Go back and read your posts before you make this kind of contradictory statement. I took the time to replay the conversation with you where you made several misrepresentations.

It would be much more useful for the fourm to focus on the question I've now posed at least three times: how does Paice change the parties views of litigation v. negotiation? It's a very simple question that does not take me supporting my opinion for you to answer, nor will I waste my time educating you on the complexities of Paice. Folsom speaks for himself, quite ominously.
 
Go back and read your posts before you make this kind of contradictory statement.

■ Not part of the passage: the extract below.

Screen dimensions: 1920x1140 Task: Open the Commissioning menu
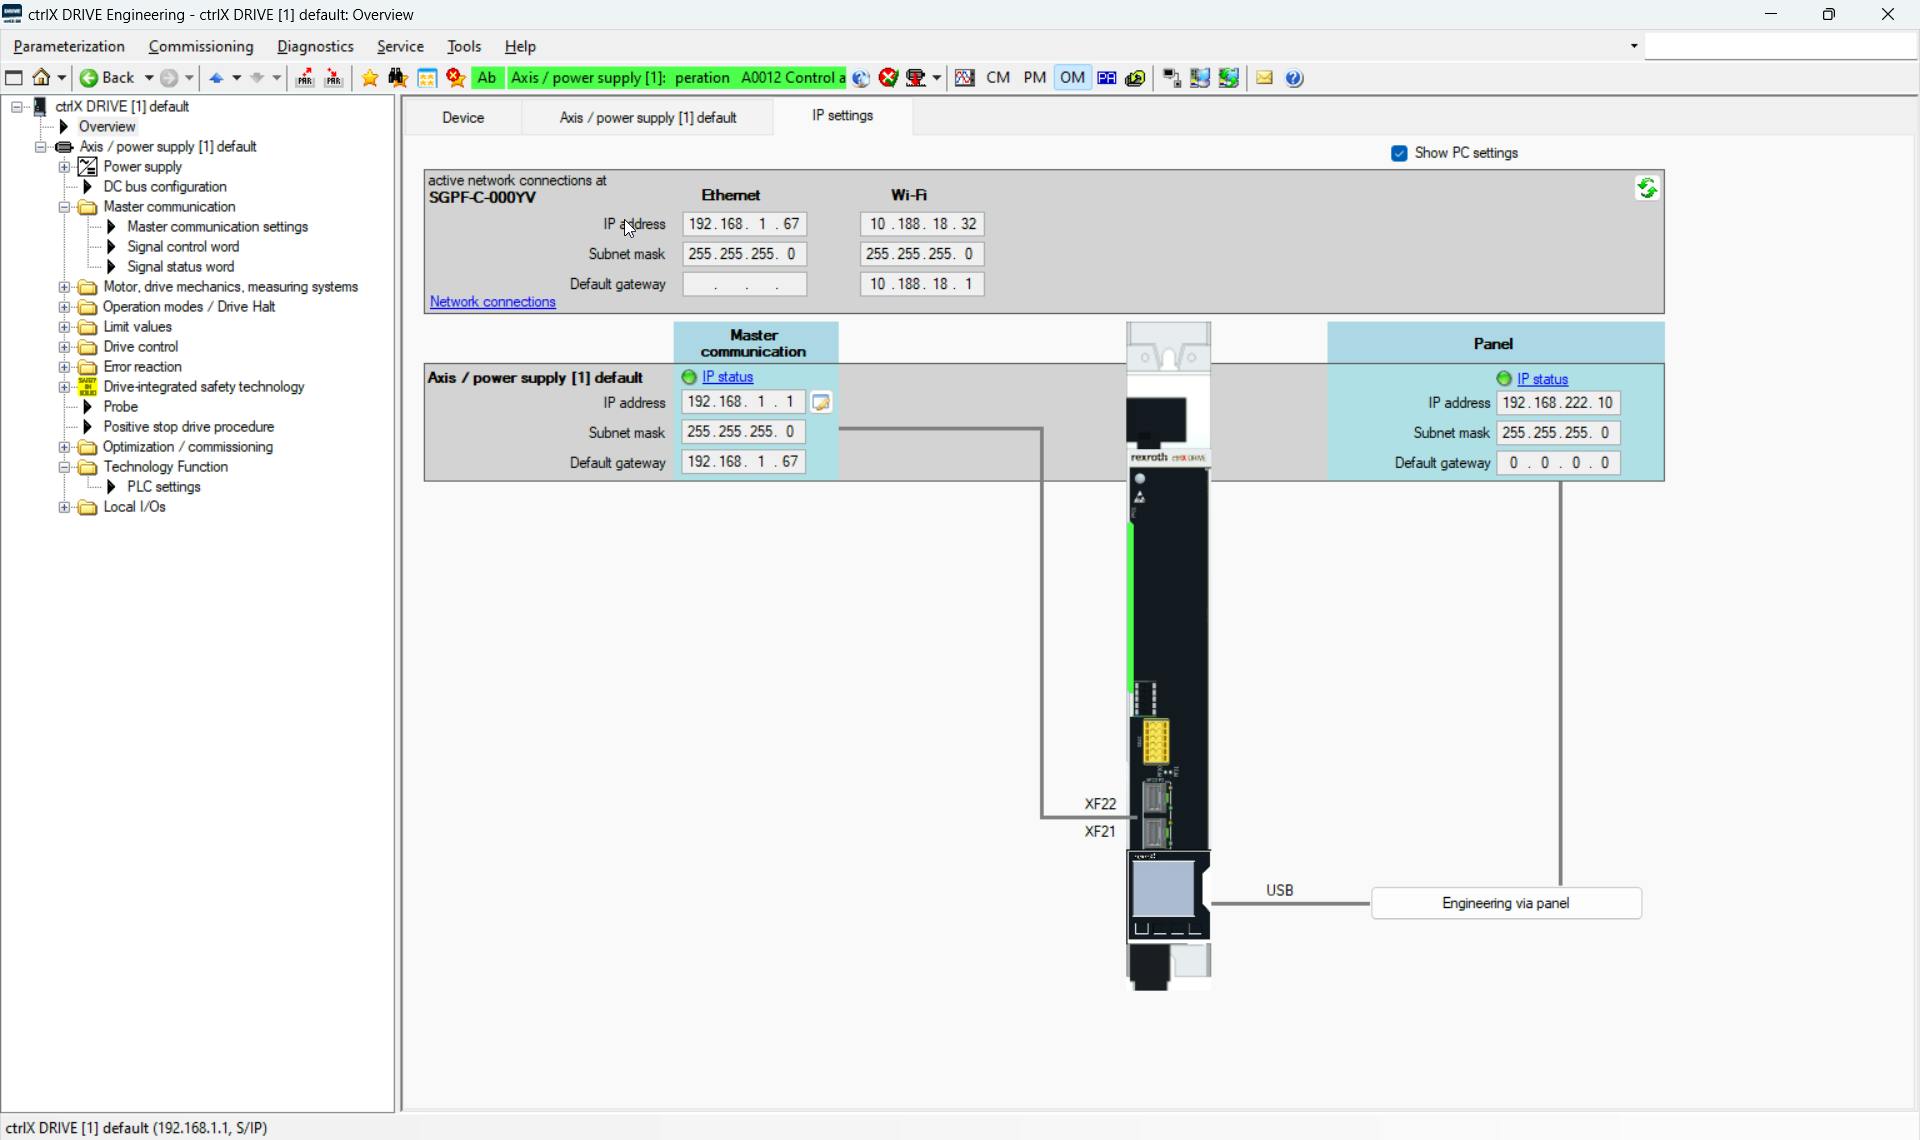201,47
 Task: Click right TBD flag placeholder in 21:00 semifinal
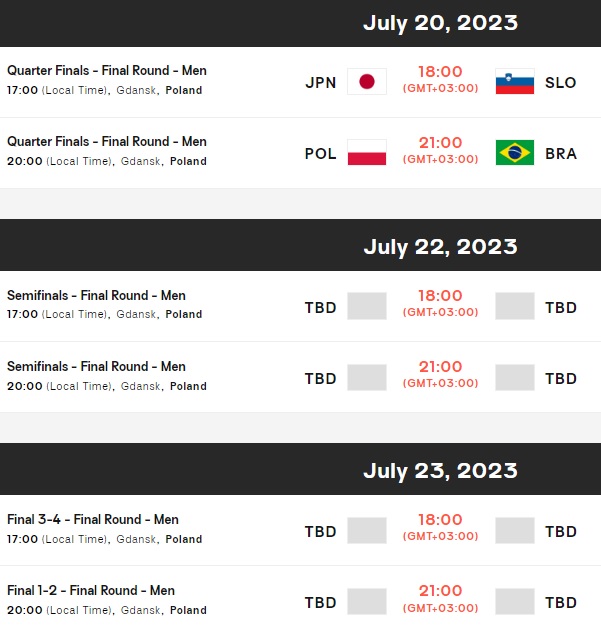[515, 378]
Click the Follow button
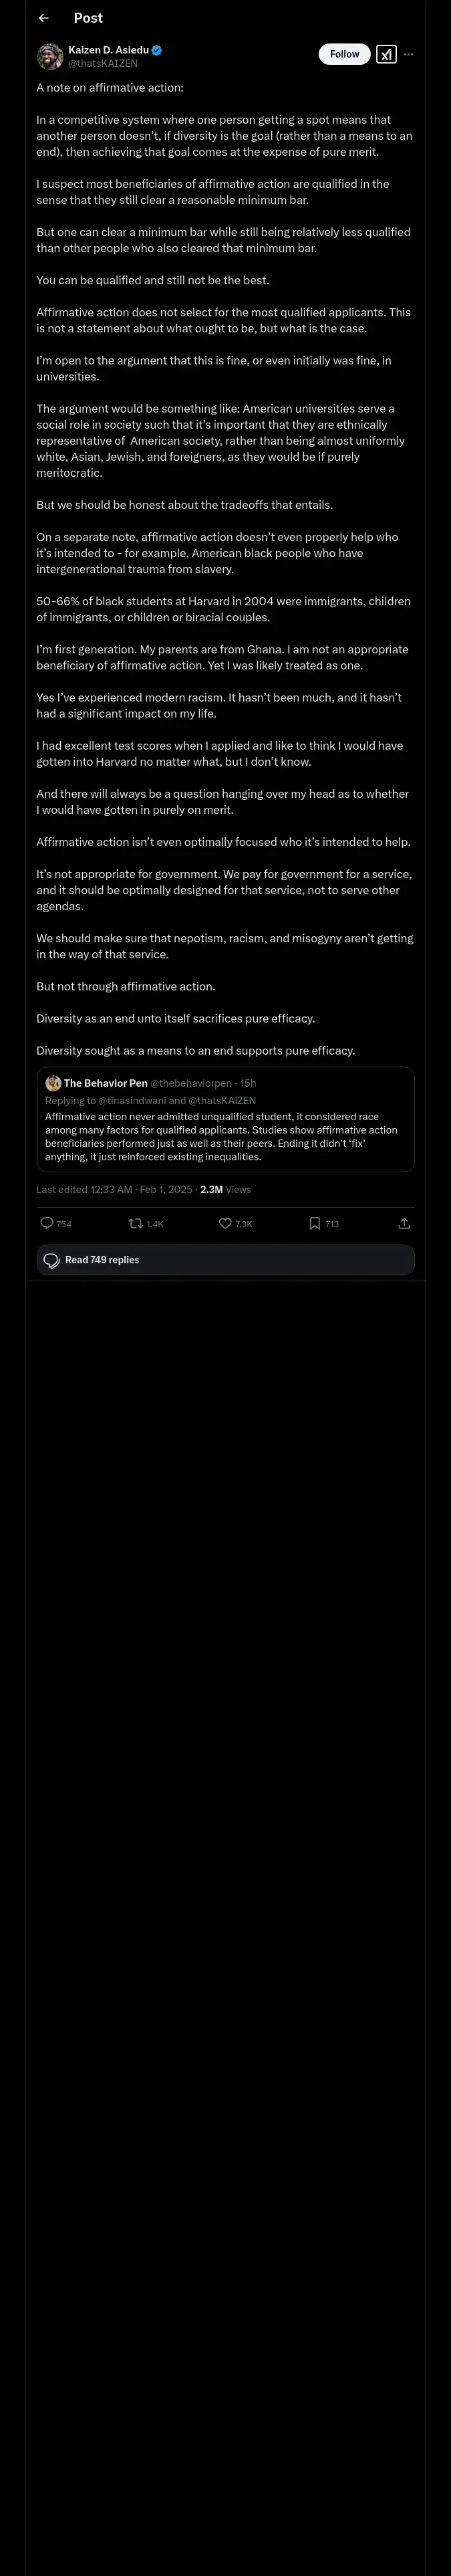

I took the time to replay the conversation with you where you made several misrepresentations.

It would be much more useful for the fourm to focus on the question I've now posed at least three times: how does Paice change the parties views of litigation v. negotiation?

(and I will not waste my time educating you on the complexities and any comparisons of Paice. Folsom speaks for himself)

its a very large case. I asked for specifics. You refuse to provide the necessary details of your argument to establish a discussion.

therefore you failed...

You are right...you have wasted your time...lmao...

Stop babbling now...we have established members here interested in a 'real' discussion...

Thank you.
 
Go back and read your posts before you make this kind of contradictory statement. I took the time to replay the conversation with you where you made several misrepresentations.

It would be much more useful for the fourm to focus on the question I've now posed at least three times: how does Paice change the parties views of litigation v. negotiation? It's a very simple question that does not take me supporting my opinion for you to answer, nor will I waste my time educating you on the complexities of Paice. Folsom speaks for himself, quite ominously.

You like editing your posts a lot...lol...

make your point. now...or consider yourself ignored and reported for spamming.